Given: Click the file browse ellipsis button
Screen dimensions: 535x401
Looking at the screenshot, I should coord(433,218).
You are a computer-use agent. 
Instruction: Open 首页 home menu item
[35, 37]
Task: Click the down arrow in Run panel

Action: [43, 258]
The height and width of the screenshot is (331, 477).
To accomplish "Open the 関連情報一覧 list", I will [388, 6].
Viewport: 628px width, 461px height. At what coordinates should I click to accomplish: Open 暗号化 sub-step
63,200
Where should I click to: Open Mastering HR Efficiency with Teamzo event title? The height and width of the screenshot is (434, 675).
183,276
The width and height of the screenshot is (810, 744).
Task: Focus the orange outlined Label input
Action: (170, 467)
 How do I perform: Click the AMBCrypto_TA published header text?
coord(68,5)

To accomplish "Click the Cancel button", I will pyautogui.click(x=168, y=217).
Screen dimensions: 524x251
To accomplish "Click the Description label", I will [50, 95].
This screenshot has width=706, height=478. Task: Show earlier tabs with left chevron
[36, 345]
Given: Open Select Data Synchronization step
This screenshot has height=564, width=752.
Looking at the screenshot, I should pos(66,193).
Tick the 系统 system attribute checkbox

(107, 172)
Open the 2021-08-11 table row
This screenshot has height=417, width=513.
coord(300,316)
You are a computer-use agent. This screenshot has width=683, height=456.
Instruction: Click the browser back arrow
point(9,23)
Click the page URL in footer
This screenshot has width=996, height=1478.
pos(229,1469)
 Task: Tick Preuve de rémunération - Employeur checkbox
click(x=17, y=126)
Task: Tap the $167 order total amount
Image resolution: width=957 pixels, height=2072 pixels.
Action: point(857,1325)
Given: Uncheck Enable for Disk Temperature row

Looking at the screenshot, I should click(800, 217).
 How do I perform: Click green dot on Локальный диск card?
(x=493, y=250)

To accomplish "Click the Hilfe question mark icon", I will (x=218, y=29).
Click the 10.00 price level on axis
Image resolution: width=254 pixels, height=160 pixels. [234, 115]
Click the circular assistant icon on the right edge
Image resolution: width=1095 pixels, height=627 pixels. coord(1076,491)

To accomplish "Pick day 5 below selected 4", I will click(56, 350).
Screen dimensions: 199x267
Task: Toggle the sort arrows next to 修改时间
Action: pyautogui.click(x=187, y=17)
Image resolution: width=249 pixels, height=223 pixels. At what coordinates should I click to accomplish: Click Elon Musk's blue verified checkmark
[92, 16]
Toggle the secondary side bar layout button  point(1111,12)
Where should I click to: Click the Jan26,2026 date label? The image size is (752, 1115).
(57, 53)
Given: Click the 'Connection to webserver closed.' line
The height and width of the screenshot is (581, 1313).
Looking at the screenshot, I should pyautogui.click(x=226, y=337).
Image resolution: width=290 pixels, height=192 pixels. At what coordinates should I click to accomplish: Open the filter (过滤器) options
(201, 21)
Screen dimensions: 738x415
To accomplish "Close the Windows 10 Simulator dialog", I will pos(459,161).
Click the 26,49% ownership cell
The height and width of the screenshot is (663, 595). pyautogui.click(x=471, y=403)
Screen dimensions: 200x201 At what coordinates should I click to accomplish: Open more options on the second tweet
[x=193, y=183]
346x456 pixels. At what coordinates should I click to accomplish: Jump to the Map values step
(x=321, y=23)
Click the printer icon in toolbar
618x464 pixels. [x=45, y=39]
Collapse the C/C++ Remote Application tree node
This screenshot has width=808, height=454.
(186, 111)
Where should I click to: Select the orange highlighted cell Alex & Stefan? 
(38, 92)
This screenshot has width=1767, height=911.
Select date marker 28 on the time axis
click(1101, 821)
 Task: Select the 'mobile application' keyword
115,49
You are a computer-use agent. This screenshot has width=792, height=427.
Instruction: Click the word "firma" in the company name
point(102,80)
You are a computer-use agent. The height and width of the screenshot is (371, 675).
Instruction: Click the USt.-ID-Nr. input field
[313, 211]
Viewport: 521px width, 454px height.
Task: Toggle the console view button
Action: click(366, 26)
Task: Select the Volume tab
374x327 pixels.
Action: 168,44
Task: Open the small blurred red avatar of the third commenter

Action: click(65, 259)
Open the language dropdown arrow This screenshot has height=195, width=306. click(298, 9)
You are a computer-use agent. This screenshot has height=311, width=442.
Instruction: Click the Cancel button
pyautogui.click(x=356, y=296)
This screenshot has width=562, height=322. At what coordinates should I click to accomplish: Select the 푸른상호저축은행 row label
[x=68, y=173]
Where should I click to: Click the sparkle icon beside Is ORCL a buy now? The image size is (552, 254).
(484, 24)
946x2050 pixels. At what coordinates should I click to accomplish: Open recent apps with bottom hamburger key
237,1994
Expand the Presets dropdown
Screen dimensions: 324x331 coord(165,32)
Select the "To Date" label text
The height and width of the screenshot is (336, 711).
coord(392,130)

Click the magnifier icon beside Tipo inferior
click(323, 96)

******************************

Go over the listing above and say how many lines contain the word "agent". Please give the number only.

5